Bei Mützenich selbst wird zudem ein klassisches Merkmal der ADS-geplagten Opferrollenproduzenten deutlich: Jene Selbstüberschätzung, die das Ego in fast schon manischer Manier überhöht und in den Mittelpunkt eines Geschehens stellt, in dem es faktisch gänzlich unbedeutend ist. Der von seiner medialen Bedeutungslosigkeit geplagte Fraktionsvorsitzende stellt sich selbst vorbehaltlos in diesen Mittelpunkt seiner erdachten Opferrolle., indem er nicht von internationaler Diplomatie oder möglichen diplomatischen Aktivitäten der Bundesregierung spricht, sondern im klassischen Mimimi des ADS-Geplagten sein Ich in den absoluten Mittelpunkt stellt.

„Ich“ stehe auf der Terrorliste. „Ich“ bin irritiert. „Ich“ setze mich für Waffenstillstand ein. „Ich“ befinde mich in der Gesellschaft des UN-Chefs. „Ich“ werde diskriminiert. „Ich“ werde weiterhin für Diplomatie werben. „Ich“ werde nicht über die Köpfe der Ukraine mit Putin verhandeln. „Ich“ muss weiter versuchen, in diesem komplizierten Gefüge des internationalen Raums danach Ausschau zu halten, ob es überhaupt ein kleines Fenster auch für diplomatische Initiativen gibt.

Tatsächlich geht es Mützenich überhaupt nicht um die Ukraine oder um Russland oder um Frieden. Es geht ihm nur um sich selbst. Mit seiner angesichts der normativen Kraft des Faktischen anachronistisch anmutenden Pazifismus-Ideologie, in die er sich seit Beginn des Terrorüberfalls verrannt hat, geriet er, der ohnehin schon immer am Rande der medialen Beachtung unter dem auf Bundesregierung und auch die SPD-Vorsitzenden gelegten Fokus litt, nun offensichtlich in die panische Befürchtung, final auf dem Kontostand Null der öffentlichen Aufmerksamkeit zu landen. Die Selbststilisierung zum Opfer eines ukrainischen Staates mit Terrorlisten bediente offenbar die ohnehin die von russophiler Nostalgie geprägten Ressentiments des Mützenich derart adäquat, dass das ADS dieses Mannes eben dieser Opferrolle mit Selbstüberhebung nicht zu widerstehen vermochte.

Der Dreiklang des progressiv-depressiv-aggressiv

Mützenich ist bei dieser Hypertrophie des Aufmerksamkeitsmangels kein Einzelfall.

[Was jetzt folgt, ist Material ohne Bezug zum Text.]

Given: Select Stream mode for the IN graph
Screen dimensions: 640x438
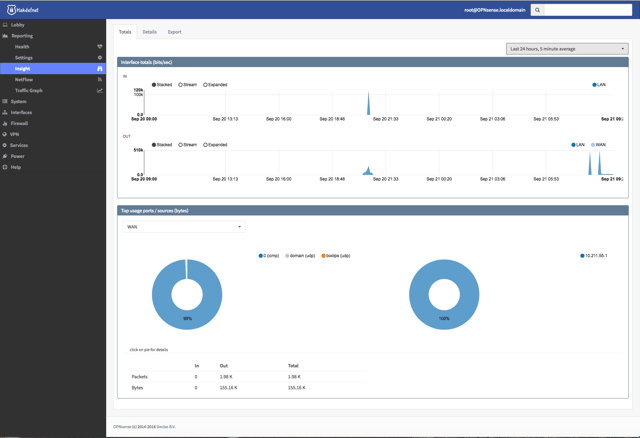Looking at the screenshot, I should (181, 85).
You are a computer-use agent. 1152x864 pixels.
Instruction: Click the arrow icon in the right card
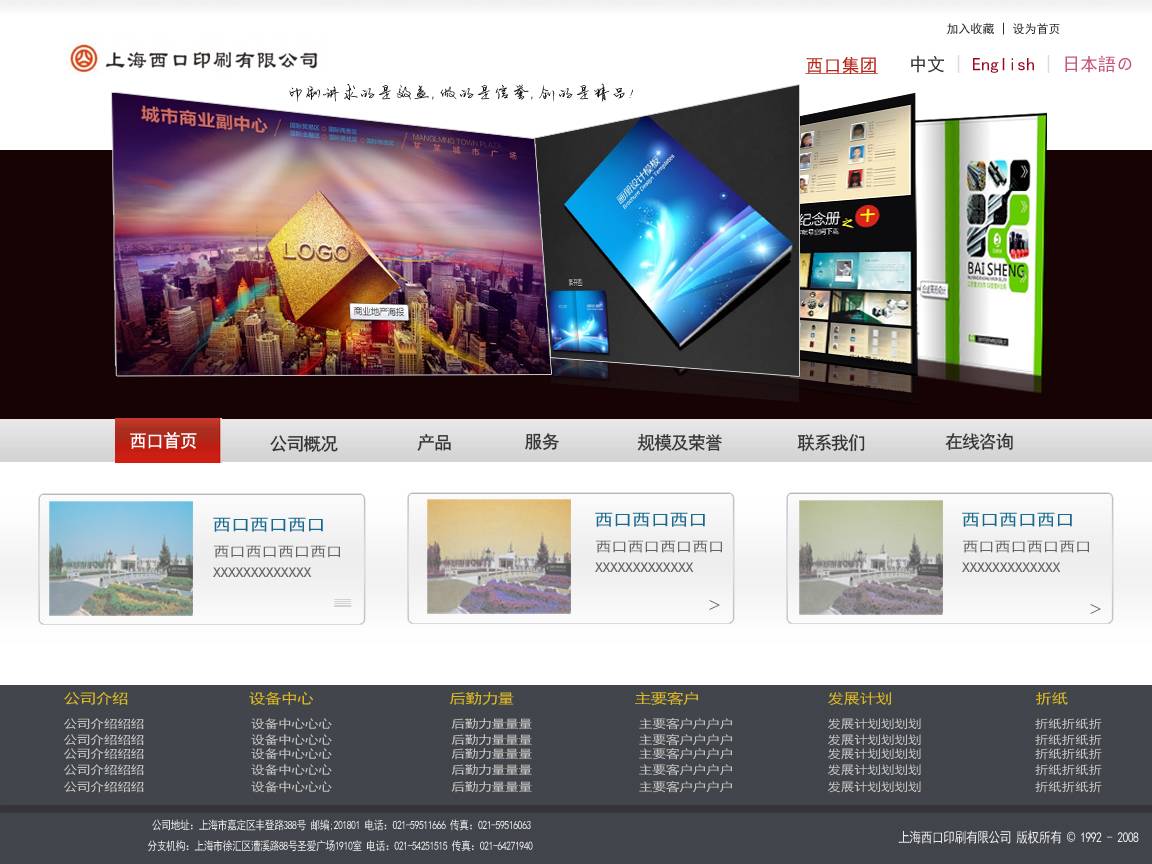pos(1095,609)
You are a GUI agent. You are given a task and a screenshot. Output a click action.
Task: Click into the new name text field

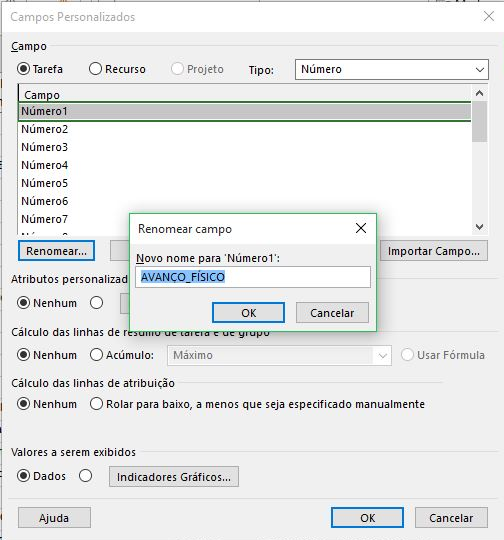253,277
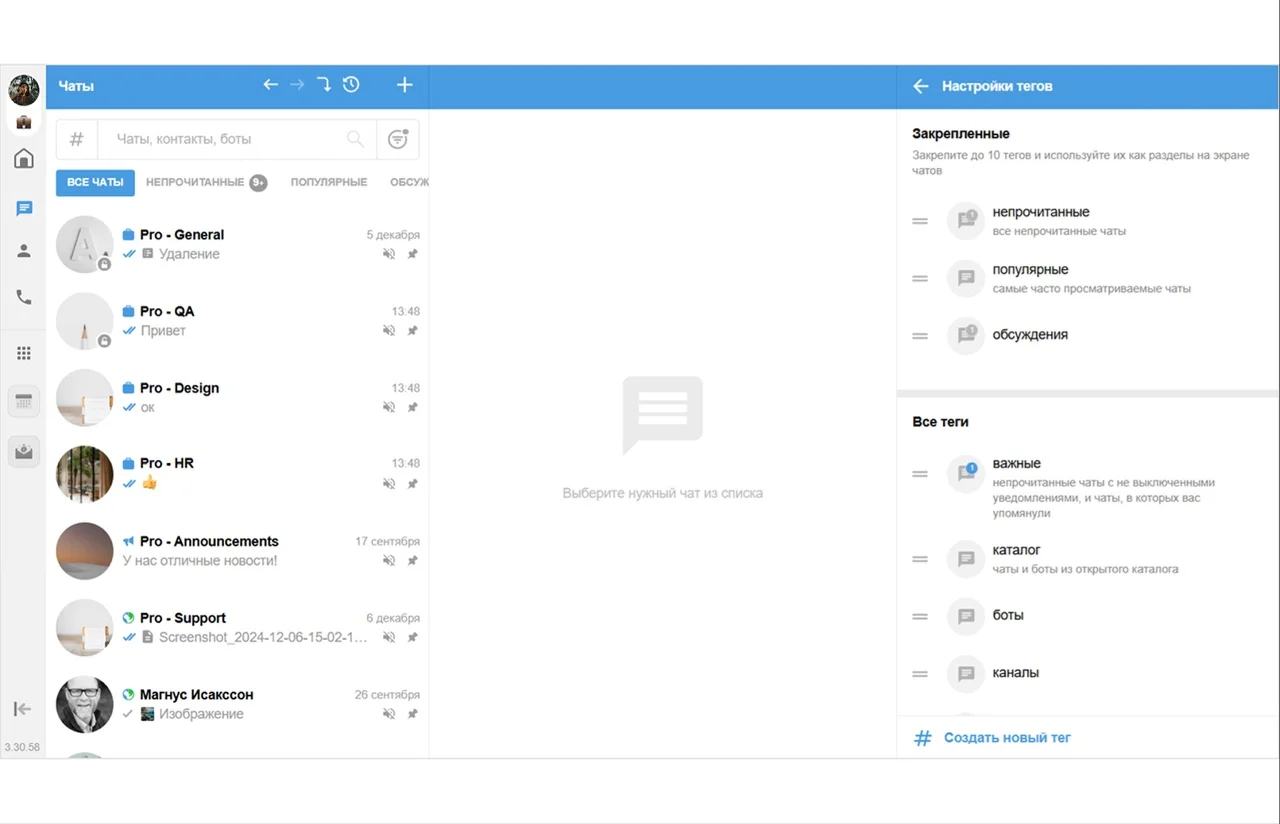
Task: Open the chats panel via blue speech bubble icon
Action: coord(23,208)
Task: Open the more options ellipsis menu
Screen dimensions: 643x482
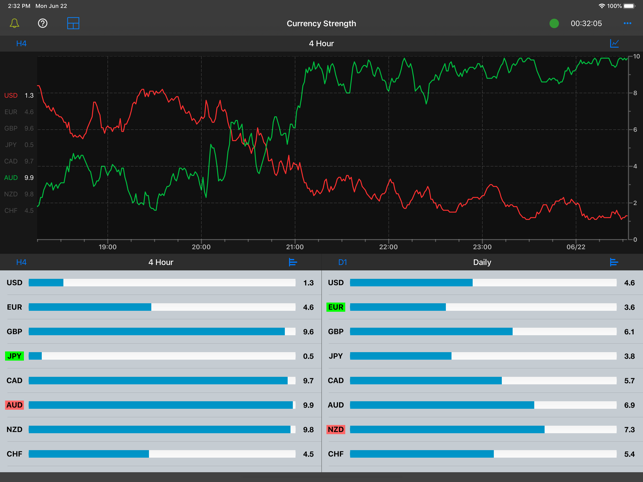Action: click(627, 23)
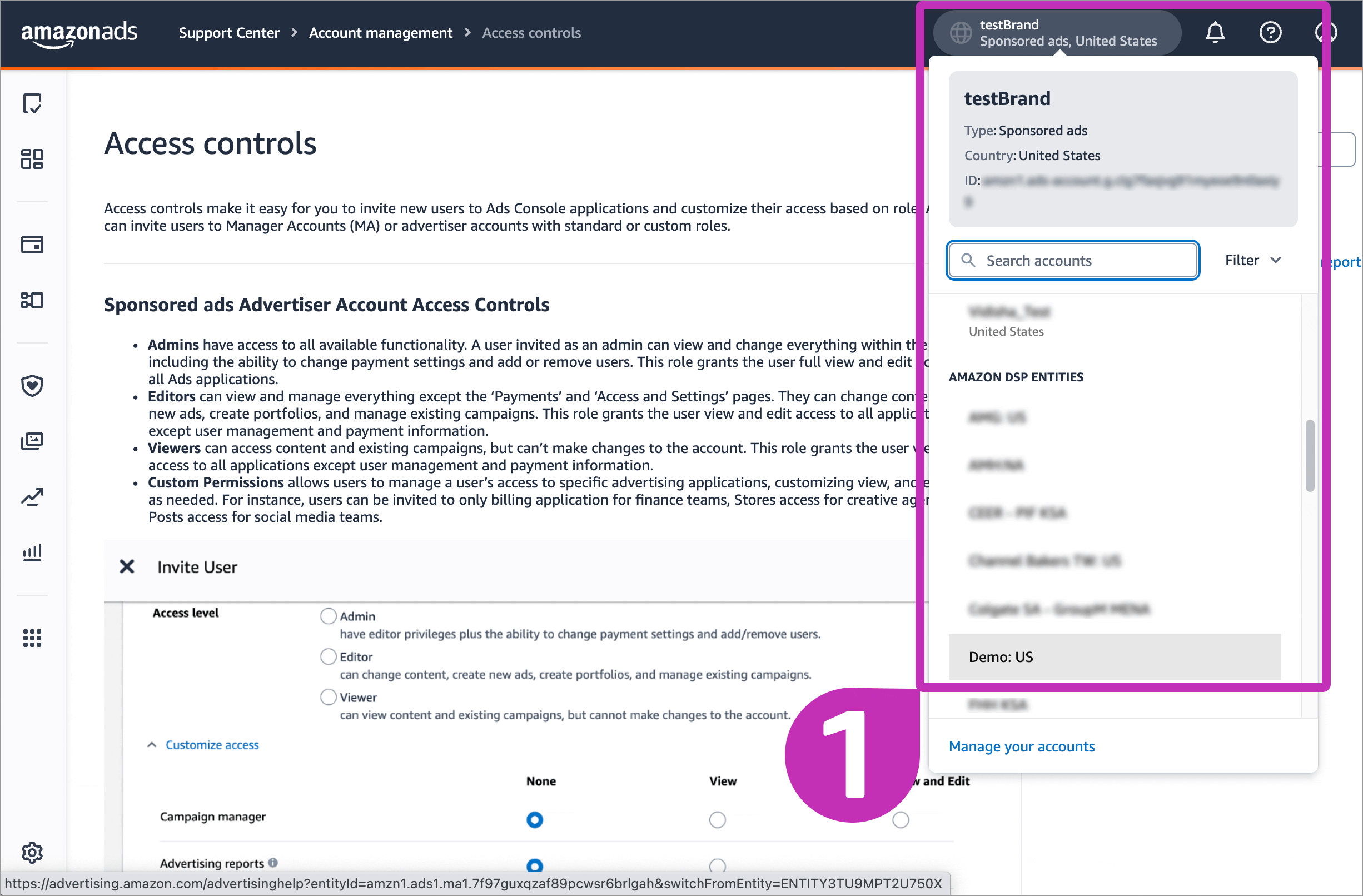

Sie alle, die dem ADS der öffentlichen Bedeutung anheimfallen, sind gefährdet. Angefangen bei jenem wenig beachteten Künstler, der durch das Besetzen eines brisanten politischen Themenfelds jene sich ihm selbst zugemessene Popularität zu erreichen sucht, über das unerkannte und verkannte politische Genie bis hin zum Straßen- und Bilderkleber, unterliegen sie dem klassischen Dreiklang der Radikalisierung durch Selbstüberhebung. Sie durchlaufen die psychosozialen Phasen des progressiv – depressiv – aggressiv, starten mit einer für sie selbst gefühlt progressiven Vorstellung von sich selbst oder von der Welt, in die sie hineingeboren wurden. Die irgendwann unvermeidliche Erkenntnis, dass die progressive Idee als Ideal an der Realität des Wirklichen zu scheitern droht, führt in die Phase des Depressiven, die jedoch nicht den Erkenntnisfehler im Irrealen des gedacht Progressiven sucht, sondern bei jenen, die vorgeblich oder gefühlt eben diesem Progressiven im Wege stehen. Der Schritt in die Aggression ist dann ein kurzer – er sucht und findet sein Ventil in einem ersten Schritt in jener öffentlichen Anklage-Klage, die sich selbst zum Opfer feindlicher Mächte stilisiert und damit die zumindest geistige Radikalisierung des eigenen Ich legitimiert.

In den meisten Fällen entlarvt sich die ADS-gesteuerte Opferfunktion in der Wirklichkeit des Realen und der in der öffentlichen Wahrnehmung angerichtete Schaden bleibt am Ende überschaubar, weil individuell. Historische Beispiele wie die „Rote Armee Fraktion“ (RAF) oder der „National Sozialistische Untergrund“ (NSU), die alle mit der Erkenntnis der eigenen Bedeutungslosigkeit gestartet sind, belegen allerdings, dass es dabei nicht bleiben muss.